В странах Центральной Азии я фокусировался на советской архитектуре и монументальном искусстве, особенно на соцмодерне.
— Вы выставлялись в Венеции, Берлине, Ростоке, но также в небольших городах. Как место выставки меняет восприятие ваших работ?
— Город играет ключевую роль в успехе выставки. Портреты воспринимаются почти везде, независимо от национальности изображенных. А вот архитектурные мотивы сложнее. Если нет эмоционального фона, вступают в силу стереотипы. В этом я вижу свою миссию: заставить людей остановиться, увидеть красоту, изменить отношение к явлению.
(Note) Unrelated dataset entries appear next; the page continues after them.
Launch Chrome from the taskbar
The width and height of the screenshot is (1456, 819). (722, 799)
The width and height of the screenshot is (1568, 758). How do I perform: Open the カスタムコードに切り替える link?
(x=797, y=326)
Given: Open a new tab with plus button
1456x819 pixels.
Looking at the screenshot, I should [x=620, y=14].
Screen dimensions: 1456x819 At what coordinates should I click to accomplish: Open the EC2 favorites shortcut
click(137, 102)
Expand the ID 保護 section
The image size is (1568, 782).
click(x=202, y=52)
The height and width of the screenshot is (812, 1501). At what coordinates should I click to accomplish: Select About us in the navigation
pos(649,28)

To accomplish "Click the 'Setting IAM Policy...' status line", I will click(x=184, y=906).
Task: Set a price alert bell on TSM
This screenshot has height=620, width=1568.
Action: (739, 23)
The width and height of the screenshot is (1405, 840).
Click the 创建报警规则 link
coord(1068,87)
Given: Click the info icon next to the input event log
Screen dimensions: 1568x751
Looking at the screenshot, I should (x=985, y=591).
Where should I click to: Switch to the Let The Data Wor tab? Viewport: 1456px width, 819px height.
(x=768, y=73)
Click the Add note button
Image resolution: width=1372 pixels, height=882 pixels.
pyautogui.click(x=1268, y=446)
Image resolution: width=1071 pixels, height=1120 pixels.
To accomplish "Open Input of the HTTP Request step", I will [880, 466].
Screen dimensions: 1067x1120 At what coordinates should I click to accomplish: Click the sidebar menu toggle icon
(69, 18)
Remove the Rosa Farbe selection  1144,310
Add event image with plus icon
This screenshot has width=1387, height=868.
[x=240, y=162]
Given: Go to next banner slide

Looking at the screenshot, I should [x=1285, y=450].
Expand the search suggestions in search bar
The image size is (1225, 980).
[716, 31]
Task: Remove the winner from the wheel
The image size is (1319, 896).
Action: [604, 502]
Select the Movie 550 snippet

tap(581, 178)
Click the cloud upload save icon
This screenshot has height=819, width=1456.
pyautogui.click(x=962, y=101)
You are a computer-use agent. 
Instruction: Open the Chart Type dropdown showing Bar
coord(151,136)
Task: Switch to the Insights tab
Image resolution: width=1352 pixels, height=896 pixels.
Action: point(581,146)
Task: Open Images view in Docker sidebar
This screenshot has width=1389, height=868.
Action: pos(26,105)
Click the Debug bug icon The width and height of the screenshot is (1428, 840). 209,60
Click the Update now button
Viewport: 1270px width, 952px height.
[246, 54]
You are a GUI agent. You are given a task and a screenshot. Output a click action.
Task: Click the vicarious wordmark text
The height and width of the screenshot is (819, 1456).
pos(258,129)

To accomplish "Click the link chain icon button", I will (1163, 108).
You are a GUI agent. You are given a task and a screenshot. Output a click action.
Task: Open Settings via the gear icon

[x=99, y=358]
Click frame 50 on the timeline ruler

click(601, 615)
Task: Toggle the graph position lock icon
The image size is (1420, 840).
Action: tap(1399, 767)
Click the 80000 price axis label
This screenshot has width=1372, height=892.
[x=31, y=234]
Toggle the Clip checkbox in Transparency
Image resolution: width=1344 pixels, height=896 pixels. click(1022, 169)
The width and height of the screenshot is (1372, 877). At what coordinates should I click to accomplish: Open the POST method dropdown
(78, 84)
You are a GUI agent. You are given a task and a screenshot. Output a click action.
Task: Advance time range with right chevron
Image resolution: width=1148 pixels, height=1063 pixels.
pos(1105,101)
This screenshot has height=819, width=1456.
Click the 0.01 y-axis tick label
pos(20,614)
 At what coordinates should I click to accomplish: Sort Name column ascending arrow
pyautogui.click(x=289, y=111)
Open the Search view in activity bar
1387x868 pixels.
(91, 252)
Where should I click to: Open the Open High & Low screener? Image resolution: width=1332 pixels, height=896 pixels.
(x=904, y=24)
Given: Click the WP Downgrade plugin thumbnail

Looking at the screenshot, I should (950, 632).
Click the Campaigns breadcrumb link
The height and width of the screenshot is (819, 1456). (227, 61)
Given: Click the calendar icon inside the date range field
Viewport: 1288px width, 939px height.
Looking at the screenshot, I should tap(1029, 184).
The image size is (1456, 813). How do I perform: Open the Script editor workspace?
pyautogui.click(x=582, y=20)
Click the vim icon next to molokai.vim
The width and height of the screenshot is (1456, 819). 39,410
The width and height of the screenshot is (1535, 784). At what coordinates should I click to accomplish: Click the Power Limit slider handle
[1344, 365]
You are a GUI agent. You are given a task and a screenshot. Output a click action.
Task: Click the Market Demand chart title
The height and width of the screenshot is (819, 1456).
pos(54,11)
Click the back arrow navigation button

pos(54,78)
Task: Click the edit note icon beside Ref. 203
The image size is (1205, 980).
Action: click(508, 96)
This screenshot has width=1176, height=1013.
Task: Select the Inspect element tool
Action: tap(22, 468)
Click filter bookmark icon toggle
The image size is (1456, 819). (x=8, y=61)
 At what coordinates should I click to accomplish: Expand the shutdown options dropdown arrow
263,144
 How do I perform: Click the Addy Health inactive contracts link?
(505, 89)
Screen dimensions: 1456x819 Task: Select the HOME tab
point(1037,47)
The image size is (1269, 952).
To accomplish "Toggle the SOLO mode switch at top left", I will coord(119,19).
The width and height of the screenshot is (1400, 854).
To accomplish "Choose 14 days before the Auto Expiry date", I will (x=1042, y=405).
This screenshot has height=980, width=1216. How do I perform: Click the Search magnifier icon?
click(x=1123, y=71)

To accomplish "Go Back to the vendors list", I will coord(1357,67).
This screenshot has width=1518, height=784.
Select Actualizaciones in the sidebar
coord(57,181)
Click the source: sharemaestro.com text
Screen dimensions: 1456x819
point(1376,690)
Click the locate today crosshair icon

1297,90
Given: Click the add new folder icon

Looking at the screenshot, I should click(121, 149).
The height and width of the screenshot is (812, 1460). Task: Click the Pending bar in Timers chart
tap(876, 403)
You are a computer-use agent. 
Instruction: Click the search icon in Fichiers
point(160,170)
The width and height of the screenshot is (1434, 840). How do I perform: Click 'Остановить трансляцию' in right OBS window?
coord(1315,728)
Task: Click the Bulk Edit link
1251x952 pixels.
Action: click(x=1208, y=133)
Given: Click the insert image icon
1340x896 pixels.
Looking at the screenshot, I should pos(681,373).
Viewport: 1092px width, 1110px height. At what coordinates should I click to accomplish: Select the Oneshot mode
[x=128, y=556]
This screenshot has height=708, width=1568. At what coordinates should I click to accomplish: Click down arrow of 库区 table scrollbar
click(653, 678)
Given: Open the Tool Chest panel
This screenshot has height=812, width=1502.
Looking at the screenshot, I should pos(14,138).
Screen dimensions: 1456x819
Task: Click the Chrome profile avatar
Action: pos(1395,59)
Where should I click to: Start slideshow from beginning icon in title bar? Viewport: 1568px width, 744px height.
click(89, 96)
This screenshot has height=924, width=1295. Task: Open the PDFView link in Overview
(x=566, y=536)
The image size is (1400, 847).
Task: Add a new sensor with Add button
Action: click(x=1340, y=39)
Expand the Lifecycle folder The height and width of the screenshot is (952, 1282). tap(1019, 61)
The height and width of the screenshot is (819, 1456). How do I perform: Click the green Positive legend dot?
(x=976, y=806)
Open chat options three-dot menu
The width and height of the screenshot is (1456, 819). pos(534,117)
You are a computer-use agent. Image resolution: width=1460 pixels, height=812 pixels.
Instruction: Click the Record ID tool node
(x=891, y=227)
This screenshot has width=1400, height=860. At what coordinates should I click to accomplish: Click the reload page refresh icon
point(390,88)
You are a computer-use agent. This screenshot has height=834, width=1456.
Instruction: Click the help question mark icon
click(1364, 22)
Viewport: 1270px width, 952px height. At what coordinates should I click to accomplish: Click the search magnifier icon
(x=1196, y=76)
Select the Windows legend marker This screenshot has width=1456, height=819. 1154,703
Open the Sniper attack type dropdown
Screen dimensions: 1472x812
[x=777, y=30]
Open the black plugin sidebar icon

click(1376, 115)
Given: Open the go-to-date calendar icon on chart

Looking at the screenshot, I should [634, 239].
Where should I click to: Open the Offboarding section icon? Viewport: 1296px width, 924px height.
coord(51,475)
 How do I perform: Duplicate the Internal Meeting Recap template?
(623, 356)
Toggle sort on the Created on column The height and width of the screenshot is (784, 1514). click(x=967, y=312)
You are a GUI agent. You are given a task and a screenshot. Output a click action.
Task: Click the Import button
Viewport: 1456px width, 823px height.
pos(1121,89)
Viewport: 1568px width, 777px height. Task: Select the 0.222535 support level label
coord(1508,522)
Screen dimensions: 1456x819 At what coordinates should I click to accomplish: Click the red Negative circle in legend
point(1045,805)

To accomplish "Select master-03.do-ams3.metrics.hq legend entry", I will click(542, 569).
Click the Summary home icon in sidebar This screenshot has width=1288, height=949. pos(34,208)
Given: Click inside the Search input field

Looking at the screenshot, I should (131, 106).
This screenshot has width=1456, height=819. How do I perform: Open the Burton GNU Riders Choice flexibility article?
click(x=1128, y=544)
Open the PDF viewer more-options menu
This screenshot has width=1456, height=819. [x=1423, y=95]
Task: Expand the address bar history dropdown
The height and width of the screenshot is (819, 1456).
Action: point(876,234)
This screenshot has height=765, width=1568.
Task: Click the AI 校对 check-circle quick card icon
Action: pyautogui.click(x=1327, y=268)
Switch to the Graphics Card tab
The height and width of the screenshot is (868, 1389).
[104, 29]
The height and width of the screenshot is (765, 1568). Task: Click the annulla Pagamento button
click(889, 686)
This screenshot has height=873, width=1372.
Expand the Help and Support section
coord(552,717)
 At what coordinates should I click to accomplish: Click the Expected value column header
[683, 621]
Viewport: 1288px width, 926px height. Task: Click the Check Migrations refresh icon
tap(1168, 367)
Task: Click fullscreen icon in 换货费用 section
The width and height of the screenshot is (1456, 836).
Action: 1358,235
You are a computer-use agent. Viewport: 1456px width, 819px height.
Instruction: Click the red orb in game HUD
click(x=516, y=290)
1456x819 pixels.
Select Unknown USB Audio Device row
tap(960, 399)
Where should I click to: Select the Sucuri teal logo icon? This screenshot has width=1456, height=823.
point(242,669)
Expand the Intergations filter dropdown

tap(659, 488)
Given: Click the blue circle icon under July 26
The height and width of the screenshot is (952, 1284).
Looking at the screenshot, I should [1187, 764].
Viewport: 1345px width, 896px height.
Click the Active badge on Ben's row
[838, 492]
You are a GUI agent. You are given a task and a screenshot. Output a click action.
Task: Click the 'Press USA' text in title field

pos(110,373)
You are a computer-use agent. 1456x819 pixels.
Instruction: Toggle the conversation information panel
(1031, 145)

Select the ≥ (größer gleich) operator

Искусство способно на многое: быть средством диалога, пробуждать чувства, создавать гармонию, провоцировать, обмениваться культурными ценностями, воспитывать. Если в городе мне удается сблизить людей из разных «лагерей» или достичь чего-то из перечисленного — выставка удалась, и место выбрано верно.
— Ваша серия «Архитектуры» в Вике (2022) — это исследование локального или универсального? Может ли панельный дом в Германии говорить с армянским зрителем?
— Выставка в Вике была ретроспективной, с мотивами из разных стран. Признаюсь: у меня мало работ с немецкими зданиями — в основном Берлин и Дрезден. Проблема в том, что после 1990-х панельки в Германии массово утеплили и модернизировали, лишив первоначального облика. Из-за строгих норм контроля над фасадами никто не мог проявить «творческий» подход, как в других странах. В итоге они кажутся мне безжизненными. Армянский зритель, уверен, не почувствует отчуждения: коды восприятия общие для тех, кто соприкасался с соцреализмом. Немецкий зритель тоже не остаётся равнодушным, хотя западные немцы часто воспринимают соцархитектуру негативно.
V. Педагогика и миссия художника
— Вы преподаете в Детской академии искусств — как вы объясняете детям сложные концепции, например, «духовное за архитектурой»?
— В наших гимназиях (Мекленбург — Передняя Померания) одна из тем — архитектура. Дети получают базовые знания по истории, учатся «читать» здания. Когда этот каркас построен, мы переходим к практике. Я убежден: избыток теории пугает подростков, убивая интерес. Я вожу их на экскурсии — один увиденный пример стоит десяти лекций. В мастерской (гимназия частная) у нас есть ресурсы для проектов: макеты, эксперименты. Если после курса хотя бы один ученик выберет архитектуру как экзаменационную тему — я счастлив. Парадокс: само слово «архитектура» изначально пугает многих. Я воспринимаю это как вызов и вкладываю больше сил, чтобы открыть им этот мир.
— В современном искусстве доминируют цифровые медиа. Почему вы остаётесь верны живописи? Может ли она конкурировать с VR и AI?
— Я не из тех, кто живет в прошлом. Я с удовольствием работаю с молодежью — будущее за ними, и у них можно учиться технологиям. Если что-то облегчает мой процесс — почему нет? На уроках я тоже использую цифровые инструменты — это поощряется. Разве художники не пользовались камерой-обскурой? Что касается конкуренции: ее нет. Эйфория временна. Мы создали ИИ, но у него нет эмоционального мира.
— Ваши работы называют «местом тишины». В мире, где искусство часто шокирует, почему вы выбираете созерцательность? — Современный мир живет слишком быстро. Непередаваемое чувство — оказаться в месте, где этого нет. Я пытается трансформировать это ощущение в картинах. Я стал чувствителен к шуму, а в своих работах могу решать, какой будет тишина. Часто слышу, что мои картины «шокируют» людей — возможно, поэтому они хранят «молчание». У изобразительного искусства есть миссия эстетики (не путать с декоративностью «под диван»!). Последнее — пошло и оскорбительно. Я не люблю шум вокруг личности — вероятно, поэтому предпочитаю тишину.
— Если бы ваши картины могли звучать — это была бы армянская духовная музыка, европейский минимализм или что-то еще?
— Над этим не задумывался. Прозвучали бы как опера Шостаковича «Москва, Черемушки»! А если серьезно — это была бы фортепианная музыка, армянская или европейская, в зависимости от мотива. Я работаю исключительно под классику (очень громко).